Certainly, this made a big impact on the believers in Joppa. We talked about the tendency of our sinful nature to expect all good from someone or something other than God, and to take refuge elsewhere in our distress. Miracles like these, done by the Holy Spirit through the Apostles, were done to show us not to do that. They were done to show us that whatever the Lord has in mind is the best thing for us. There isn’t anything He can’t do. Not even death can defy Him. When we put our hope in His care, we put it - like the old hymn says - on nothing less than Jesus’ blood and righteousness any alternative of which is sinking sand. He’s the One Who put His hope exclusively in His heavenly Father in the Garden of Gethsemane, while Peter and his fellow disciples slept. That’s a good example of the fact that, while we’re faithful in putting ourselves in the Lord’s hands sometimes (as Peter is in this text), Jesus never failed at it. He didn’t fail in His time in the wilderness - answering every one of Satan’s temptations with God’s sure Word. He didn’t fail in moments in which He was being threatened by unbelievers. He’s the eternal God. He came from heaven. He knew the value of that kingdom in relation to this one. His knowing it, and His seeking it, and the Father’s will above all things, replaces before God our failure to always do that. He did perfectly what we can’t do.

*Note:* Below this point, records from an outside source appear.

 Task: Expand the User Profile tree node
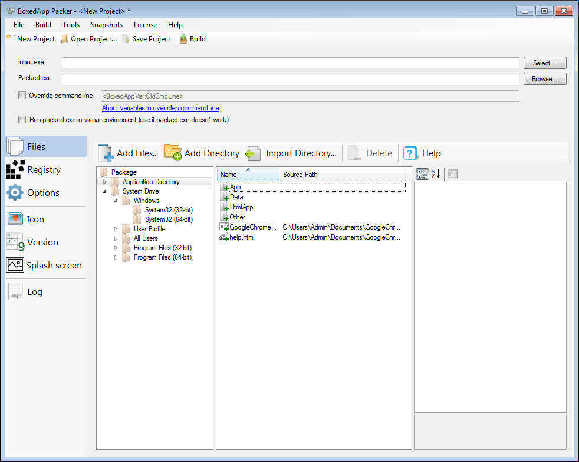point(116,229)
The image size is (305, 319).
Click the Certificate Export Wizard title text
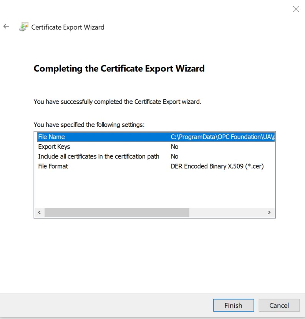coord(68,27)
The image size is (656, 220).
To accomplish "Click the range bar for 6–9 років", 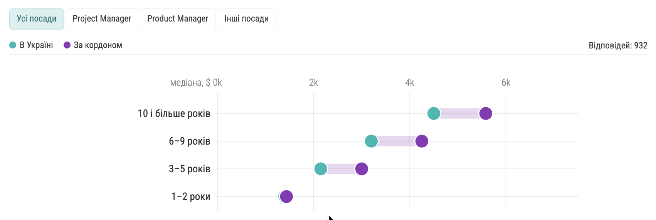I will [396, 141].
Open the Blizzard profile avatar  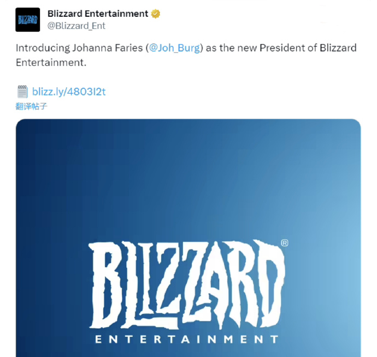(x=28, y=20)
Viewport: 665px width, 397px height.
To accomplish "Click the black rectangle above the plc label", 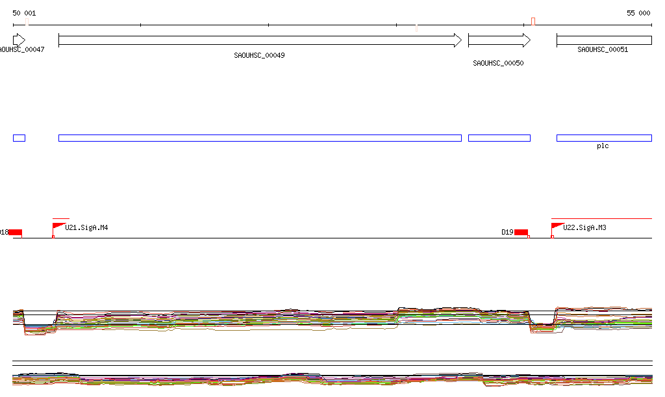I will [x=604, y=138].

And the death that Tabitha died in our text was always going to be merely a temporal one anyway, even had she not been raised by the Spirit through St. Peter. Every believer’s death is merely a temporal death because Jesus has defeated death for us with His own. It couldn’t hold Him. It couldn’t be an eternal situation for Him, or for those who are connected to Him through faith. As He has risen, all who die in Him will rise.
We said near the beginning, that God intends to give even more to this congregation in Joppa through this person - Tabitha. Of course, her continuing to live among them will be a blessing in the same sorts of ways it was before. But God’s giving through her isn’t going to stop there. He has attached a visible sign connected to His Word that will forever proclaim that Word. It will live in the hearts of these people who have seen the power of God at work.
The testimony of God’s people in that congregation certainly made an impact, as Luke says in our text: And it became known throughout all Joppa, and many believed in the Lord. The miracle (like all others) is firmly attached to the Scriptures - to the Gospel message of the Christ. It’s like God is saying through it, You know all of that written about the power and the love of God coming to people by means of the Christ? Here’s a display of that power. You know the promise in Him, that those who are His will not remain in death, but rise to life? Here’s something that shows you that it’s all true.
And those signs remain with the text. They are forever connected to it. We don’t need any new ones; the ones that are there have the same impact on us that they had on the people in that time. We have heard the testimony and believed in the Lord. We are His people who live in the joy of hope in Christ. No lesser sign than that is given by the Lord to His church every time we come to His Table and receive From Him His true body and blood in, with, and under the bread and wine. The Risen One Whom death can’t hold is present there for us according His Word. God be praised. Amen.